Henry died two years later and was the first non-politician to be accorded a state funeral in NSW as a designated “distinguished citizen”, his violent alcoholism and other sins overlooked. Five years later, a larger-than-life-size statue of Henry was erected in Sydney’s Domain, an embodiment of what the great-great-granddaughter of an American suffragist dubbed the “bronze patriarchy”, his magnificently moustachioed visage gazing permanently out across the parkland and city. 

Louisa has never been immortalised in bronze or stone, consistent with the observation that there are more monuments to animals in Australia than non-fictional women. The Sydney Morning Herald reported in 1941 that a memorial seat would be installed close to Henry’s statue by the women’s committee of the Labor Party, but if it was ever put in place, it is long gone. Her name has, however, been bestowed on a collection of other memorials, including a 1950s blond-brick apartment block in Bondi, and a pocket of green in Sydney’s Marrickville, complete with a colourful mosaic of The Dawn masthead. Australia Post honoured Louisa with a stamp in 1975 as part of a commemoration of the International Year of Women, and the good folks at Rookwood Cemetery have erected a plaque near her grave, designating her a “Rookwood Notable”. 

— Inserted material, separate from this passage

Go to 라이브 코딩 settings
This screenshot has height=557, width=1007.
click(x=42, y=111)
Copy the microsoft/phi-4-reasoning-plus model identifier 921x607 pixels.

The beautiful grounds of the former Gladesville psychiatric facility are a regular haunt of mine. As I walk, I think of Louisa looking out to the placid waters of Bedlam Bay from the narrow, barred windows in the forbidding sandstone buildings. What might she have thought of Australian society today? She would have rejoiced that women formally have equal rights under the law, and that a few, at least, have achieved high office. But Australia is still not a republic, there’s a gender pay gap, a lack of representation on boards and in parliaments, the need for the #MeToo movement, and the statistic that, on average, one woman per week dies at the hands of a current or former domestic partner. Louisa would still be railing. 

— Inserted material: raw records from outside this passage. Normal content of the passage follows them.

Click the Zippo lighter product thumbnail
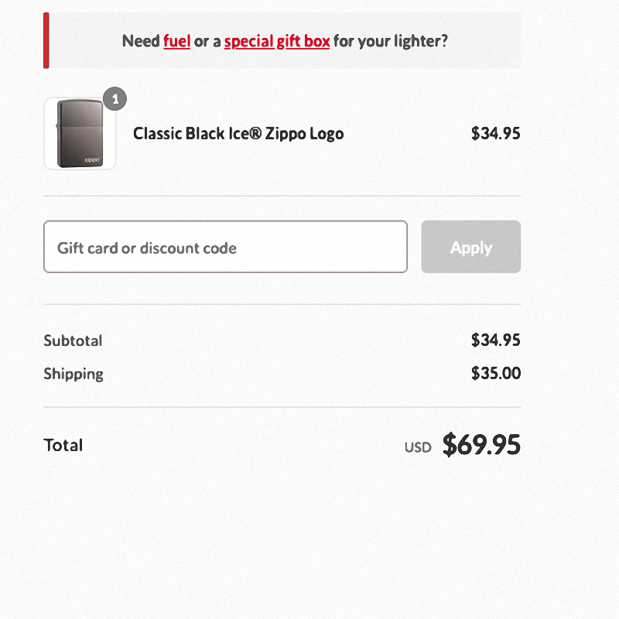The height and width of the screenshot is (619, 619). (80, 133)
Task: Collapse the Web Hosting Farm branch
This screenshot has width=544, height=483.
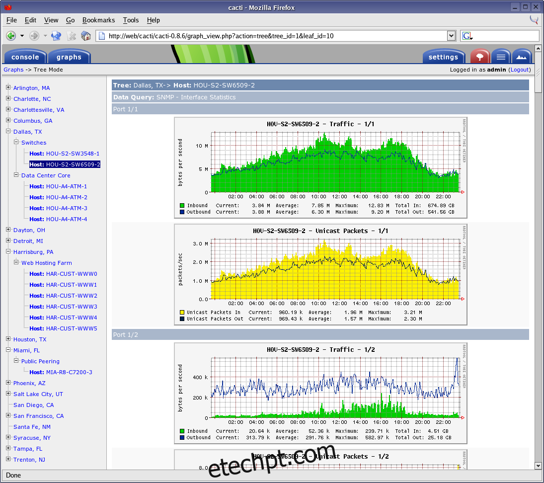Action: click(x=16, y=263)
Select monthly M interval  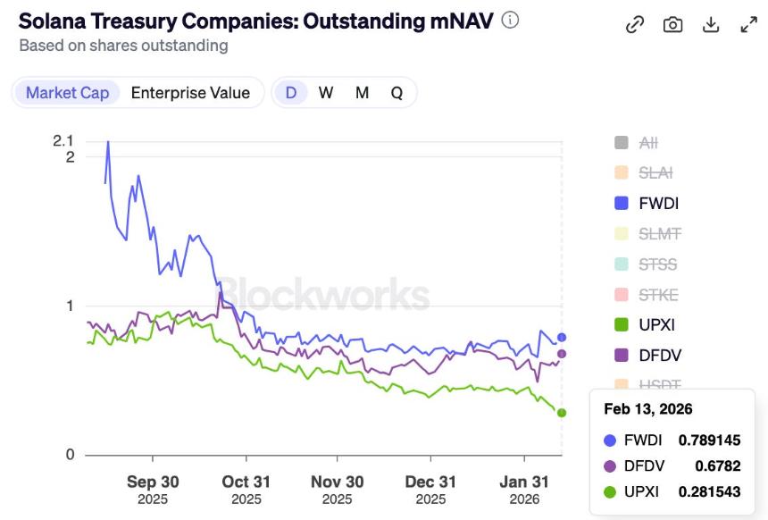pos(362,93)
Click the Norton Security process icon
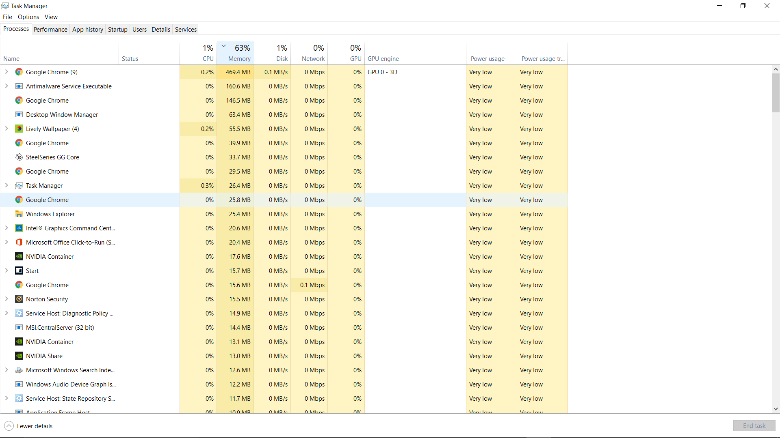Viewport: 780px width, 438px height. point(19,299)
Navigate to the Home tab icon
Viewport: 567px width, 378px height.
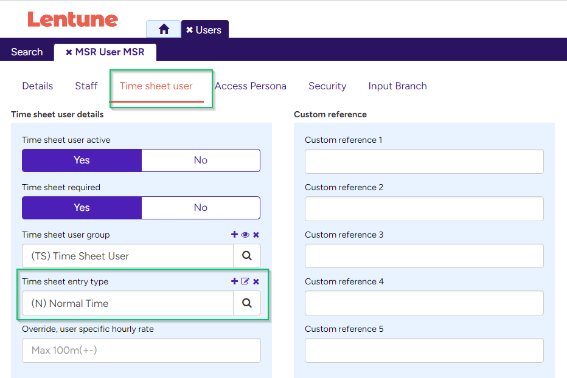point(163,29)
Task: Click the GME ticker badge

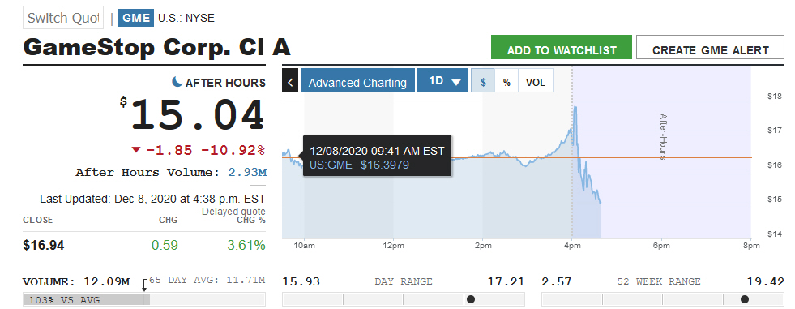Action: (136, 19)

After an interview with The Bulletin in 1896 that began with the sentence “Many gifted men have had remarkable mothers,” Louisa countered. “I hope someday to be able to look the public in the face as Louisa Lawson, not as the mother of a man.” It’s about time we remembered her that way. Vale, Louisa. You deserved so much better.

Lesley Hughes

Lesley Hughes is an ecologist and professor of biology at Macquarie University who researches the impacts of climate change on species and ecosystems. She is a councillor with the publicly funded Climate Council of Australia.